▶ Required work: Your answer consists of the lines in the data that contain "beside". Copy each of them.

····················

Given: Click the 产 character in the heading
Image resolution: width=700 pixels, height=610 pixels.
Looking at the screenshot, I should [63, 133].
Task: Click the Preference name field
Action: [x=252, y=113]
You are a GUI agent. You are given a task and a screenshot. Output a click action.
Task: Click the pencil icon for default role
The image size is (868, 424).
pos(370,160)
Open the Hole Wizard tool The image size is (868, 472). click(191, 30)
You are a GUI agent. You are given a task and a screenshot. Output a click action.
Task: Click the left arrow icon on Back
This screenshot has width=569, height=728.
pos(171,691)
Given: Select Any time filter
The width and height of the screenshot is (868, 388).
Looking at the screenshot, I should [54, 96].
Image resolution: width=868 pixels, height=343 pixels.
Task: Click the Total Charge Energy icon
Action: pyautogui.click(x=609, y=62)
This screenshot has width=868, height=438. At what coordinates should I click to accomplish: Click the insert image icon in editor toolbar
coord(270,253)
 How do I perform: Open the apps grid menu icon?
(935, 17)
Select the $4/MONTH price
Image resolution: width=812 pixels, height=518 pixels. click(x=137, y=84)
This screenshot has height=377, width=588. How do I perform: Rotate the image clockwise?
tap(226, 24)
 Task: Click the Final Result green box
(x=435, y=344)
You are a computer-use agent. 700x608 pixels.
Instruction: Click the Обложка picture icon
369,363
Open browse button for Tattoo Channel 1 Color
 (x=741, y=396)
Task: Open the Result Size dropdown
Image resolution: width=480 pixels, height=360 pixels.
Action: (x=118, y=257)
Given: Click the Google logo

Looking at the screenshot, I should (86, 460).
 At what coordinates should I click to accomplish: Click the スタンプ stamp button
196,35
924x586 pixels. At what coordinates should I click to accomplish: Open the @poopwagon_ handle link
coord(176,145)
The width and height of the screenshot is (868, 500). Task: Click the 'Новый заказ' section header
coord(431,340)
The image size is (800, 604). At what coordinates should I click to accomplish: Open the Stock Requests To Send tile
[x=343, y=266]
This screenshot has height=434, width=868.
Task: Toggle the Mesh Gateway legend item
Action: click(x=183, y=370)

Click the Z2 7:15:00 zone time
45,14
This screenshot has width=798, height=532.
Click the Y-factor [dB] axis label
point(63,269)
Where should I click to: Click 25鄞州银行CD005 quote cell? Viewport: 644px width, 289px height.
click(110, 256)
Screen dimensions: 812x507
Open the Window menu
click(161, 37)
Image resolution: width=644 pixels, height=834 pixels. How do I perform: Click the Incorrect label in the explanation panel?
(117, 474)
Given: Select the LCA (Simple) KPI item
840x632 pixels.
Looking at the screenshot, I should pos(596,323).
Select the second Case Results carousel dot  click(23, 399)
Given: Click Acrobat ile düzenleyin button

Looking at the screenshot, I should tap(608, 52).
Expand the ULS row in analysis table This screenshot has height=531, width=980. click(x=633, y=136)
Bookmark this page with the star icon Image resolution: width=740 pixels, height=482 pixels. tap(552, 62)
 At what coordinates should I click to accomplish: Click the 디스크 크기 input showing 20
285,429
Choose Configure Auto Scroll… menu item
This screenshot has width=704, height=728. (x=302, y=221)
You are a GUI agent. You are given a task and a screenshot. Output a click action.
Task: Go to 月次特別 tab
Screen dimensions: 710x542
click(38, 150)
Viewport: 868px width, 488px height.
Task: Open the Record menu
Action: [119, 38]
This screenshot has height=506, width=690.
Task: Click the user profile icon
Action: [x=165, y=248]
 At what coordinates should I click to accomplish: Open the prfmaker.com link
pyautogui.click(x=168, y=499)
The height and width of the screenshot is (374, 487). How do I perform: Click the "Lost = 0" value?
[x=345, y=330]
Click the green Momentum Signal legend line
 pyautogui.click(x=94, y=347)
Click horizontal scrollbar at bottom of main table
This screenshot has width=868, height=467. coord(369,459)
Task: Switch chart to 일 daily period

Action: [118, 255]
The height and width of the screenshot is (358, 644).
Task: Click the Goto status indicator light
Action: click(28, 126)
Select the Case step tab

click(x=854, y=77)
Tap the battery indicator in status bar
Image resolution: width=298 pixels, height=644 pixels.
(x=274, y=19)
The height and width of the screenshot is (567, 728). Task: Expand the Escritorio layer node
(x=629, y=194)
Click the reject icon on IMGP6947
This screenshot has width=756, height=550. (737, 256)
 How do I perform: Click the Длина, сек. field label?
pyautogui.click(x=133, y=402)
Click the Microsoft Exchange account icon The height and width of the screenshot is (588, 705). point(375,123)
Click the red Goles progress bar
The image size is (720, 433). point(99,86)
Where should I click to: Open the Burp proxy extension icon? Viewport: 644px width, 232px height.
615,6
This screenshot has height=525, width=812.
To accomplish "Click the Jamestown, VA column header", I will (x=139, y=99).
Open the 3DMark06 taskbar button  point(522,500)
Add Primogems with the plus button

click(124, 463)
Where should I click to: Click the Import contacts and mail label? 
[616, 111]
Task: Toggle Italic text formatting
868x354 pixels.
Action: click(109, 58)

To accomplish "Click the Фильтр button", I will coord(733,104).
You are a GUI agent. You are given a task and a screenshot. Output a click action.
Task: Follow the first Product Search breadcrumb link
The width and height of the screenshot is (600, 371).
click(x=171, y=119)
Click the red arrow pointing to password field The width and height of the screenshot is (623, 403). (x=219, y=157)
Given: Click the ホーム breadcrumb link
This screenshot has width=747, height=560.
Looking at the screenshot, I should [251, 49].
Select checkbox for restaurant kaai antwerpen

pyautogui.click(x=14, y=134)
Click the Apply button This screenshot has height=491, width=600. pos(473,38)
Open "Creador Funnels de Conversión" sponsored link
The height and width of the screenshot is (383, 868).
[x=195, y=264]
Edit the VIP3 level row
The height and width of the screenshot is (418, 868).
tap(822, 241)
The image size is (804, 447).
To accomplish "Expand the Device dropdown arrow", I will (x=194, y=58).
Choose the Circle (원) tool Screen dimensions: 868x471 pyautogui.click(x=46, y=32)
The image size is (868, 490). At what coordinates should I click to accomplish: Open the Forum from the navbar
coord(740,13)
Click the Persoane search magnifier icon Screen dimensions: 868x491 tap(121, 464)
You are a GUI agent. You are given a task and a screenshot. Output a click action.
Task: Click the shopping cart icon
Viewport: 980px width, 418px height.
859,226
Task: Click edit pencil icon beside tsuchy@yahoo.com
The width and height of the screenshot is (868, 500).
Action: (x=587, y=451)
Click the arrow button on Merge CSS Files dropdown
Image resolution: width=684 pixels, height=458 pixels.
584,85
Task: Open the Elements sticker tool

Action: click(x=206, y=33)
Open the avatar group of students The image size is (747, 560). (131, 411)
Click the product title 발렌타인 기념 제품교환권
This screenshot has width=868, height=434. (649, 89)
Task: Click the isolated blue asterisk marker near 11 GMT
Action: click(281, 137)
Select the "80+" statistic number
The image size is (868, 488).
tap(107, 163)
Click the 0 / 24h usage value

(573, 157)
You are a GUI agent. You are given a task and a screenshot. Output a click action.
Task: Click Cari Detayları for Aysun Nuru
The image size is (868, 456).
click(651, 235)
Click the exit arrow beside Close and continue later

····················

▶ Task output:
Task: Click edit pencil icon beside tsuchy@yahoo.com
Click the exit arrow beside Close and continue later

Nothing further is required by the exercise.